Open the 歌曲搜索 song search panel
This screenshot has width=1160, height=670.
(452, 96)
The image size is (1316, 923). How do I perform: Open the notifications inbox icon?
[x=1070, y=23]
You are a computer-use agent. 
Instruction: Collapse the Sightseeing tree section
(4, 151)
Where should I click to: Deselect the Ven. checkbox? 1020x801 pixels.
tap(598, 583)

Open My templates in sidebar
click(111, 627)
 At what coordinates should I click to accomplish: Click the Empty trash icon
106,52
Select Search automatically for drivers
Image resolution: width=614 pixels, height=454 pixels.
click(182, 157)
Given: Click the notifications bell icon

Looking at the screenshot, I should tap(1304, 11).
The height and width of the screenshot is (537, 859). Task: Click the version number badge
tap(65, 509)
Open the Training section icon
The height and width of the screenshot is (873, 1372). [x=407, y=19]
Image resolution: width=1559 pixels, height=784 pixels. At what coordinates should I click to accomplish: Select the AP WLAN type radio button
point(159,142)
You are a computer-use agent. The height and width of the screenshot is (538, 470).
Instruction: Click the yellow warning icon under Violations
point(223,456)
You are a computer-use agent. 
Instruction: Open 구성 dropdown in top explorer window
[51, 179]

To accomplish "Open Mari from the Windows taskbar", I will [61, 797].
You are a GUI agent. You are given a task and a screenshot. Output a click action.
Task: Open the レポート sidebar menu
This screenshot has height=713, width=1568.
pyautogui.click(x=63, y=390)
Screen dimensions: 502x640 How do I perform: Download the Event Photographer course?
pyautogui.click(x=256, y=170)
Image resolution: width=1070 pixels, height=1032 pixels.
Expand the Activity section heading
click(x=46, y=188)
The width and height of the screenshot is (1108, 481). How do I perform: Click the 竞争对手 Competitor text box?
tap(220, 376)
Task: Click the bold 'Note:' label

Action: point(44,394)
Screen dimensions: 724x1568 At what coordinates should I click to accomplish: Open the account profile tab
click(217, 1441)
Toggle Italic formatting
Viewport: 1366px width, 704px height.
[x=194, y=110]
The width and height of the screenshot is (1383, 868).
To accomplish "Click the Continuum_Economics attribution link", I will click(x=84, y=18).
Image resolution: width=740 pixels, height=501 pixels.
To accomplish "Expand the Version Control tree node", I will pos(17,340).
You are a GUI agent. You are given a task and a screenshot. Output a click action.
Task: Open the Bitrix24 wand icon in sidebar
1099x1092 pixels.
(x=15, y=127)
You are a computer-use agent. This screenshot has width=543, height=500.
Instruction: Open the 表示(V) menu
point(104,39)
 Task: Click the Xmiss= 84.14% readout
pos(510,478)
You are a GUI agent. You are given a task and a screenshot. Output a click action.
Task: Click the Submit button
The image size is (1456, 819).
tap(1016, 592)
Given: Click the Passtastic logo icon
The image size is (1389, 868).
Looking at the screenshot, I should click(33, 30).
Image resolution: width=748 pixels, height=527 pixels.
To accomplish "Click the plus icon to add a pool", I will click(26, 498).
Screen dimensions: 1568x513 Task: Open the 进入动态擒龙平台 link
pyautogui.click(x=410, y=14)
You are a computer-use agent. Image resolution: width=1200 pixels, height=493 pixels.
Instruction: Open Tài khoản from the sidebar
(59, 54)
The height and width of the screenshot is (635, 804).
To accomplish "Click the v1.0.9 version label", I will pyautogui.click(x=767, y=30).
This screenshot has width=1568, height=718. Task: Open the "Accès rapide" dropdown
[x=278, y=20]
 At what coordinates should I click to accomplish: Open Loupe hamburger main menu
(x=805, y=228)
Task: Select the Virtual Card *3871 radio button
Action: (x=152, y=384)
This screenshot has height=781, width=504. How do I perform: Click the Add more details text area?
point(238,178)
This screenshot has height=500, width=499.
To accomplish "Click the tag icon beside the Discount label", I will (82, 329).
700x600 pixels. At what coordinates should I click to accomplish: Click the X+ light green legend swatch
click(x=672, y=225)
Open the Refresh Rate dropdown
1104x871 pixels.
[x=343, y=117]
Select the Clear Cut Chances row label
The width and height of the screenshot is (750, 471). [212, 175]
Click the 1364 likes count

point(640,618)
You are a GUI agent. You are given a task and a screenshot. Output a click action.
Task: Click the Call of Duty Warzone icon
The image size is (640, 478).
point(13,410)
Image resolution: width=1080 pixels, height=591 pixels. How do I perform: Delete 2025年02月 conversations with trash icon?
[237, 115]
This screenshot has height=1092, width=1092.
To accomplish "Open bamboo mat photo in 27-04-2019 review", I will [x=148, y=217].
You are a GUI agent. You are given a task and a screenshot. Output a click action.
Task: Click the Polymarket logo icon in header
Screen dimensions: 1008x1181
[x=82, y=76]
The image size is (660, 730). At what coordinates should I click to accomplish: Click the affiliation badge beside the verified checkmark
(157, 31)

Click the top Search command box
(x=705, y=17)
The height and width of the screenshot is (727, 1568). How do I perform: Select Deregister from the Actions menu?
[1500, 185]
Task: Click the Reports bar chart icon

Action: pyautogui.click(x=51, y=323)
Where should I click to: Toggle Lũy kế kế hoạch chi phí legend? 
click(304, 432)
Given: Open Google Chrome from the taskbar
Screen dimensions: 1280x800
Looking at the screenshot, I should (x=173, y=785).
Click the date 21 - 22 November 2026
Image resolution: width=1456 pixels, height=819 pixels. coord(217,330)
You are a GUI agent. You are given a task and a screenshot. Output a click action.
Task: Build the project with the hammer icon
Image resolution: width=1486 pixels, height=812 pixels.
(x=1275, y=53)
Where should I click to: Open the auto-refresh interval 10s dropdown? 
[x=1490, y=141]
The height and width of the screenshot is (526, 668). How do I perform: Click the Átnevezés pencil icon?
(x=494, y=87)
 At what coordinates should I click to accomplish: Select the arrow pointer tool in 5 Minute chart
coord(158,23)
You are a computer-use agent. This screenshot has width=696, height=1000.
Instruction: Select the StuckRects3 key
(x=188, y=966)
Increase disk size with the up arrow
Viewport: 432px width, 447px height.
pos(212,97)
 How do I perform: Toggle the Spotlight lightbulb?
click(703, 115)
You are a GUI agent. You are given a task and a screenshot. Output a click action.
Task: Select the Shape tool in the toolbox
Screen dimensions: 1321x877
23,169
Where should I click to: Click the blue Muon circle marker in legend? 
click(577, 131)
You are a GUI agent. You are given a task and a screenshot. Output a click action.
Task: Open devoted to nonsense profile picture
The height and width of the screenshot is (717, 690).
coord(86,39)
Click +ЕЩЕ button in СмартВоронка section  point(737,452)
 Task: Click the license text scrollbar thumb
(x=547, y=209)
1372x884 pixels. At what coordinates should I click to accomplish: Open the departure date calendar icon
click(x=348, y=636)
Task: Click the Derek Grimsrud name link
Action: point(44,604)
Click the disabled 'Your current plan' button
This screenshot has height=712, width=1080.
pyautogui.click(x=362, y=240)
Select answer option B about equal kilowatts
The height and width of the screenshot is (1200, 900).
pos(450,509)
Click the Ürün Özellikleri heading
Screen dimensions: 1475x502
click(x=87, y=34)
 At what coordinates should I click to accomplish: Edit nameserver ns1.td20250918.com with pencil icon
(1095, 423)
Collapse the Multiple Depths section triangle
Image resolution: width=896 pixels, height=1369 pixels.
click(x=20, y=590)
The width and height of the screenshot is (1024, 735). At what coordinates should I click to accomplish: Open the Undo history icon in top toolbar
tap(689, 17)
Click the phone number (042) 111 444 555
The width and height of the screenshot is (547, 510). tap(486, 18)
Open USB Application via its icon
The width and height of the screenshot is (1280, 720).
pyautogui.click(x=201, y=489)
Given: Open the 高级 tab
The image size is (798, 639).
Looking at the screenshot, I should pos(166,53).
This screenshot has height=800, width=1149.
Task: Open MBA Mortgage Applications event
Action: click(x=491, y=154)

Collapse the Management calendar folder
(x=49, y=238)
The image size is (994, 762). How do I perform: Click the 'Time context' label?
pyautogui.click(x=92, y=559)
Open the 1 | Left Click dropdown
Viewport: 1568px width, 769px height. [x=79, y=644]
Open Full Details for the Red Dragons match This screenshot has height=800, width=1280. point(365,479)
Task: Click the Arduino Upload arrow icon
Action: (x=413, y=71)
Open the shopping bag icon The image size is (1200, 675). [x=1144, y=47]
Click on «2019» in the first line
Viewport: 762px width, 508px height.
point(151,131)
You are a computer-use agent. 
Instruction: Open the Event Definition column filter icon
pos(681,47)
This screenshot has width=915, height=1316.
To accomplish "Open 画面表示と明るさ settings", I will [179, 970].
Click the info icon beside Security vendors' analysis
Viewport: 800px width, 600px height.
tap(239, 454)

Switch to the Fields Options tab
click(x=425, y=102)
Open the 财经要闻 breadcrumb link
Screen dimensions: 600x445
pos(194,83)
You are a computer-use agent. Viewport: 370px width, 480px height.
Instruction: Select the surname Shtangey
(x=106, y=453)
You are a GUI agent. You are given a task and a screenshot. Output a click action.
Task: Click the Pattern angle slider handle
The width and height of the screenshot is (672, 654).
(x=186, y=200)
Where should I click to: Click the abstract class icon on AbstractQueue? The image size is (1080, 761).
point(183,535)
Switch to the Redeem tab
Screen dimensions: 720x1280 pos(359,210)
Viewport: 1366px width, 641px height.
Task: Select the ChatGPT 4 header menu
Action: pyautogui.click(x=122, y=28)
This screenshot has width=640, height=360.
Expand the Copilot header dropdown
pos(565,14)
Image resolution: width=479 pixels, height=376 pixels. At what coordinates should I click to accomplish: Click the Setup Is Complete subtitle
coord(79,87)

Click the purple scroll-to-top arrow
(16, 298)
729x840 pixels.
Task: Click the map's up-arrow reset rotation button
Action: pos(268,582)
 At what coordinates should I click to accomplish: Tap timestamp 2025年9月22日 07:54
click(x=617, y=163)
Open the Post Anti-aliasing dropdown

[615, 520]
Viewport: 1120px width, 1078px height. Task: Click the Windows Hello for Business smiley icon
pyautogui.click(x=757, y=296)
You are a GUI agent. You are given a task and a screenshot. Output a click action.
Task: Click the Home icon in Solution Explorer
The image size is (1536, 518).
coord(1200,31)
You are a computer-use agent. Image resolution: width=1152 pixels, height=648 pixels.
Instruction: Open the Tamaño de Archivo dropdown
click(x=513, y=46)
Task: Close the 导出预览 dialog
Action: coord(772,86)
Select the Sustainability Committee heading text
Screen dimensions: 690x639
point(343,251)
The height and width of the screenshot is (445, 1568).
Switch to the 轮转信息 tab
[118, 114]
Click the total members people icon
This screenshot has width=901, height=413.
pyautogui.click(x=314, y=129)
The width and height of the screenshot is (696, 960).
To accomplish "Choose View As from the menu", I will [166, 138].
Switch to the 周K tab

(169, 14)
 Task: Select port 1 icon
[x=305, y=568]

- - -

■ ASSIGNED TASK: Return every line of the listing that has the word "taskbar" in it.

■ ANSWER BOX:
To accomplish "Open Mari from the Windows taskbar", I will [61, 797].
Given: Open Google Chrome from the taskbar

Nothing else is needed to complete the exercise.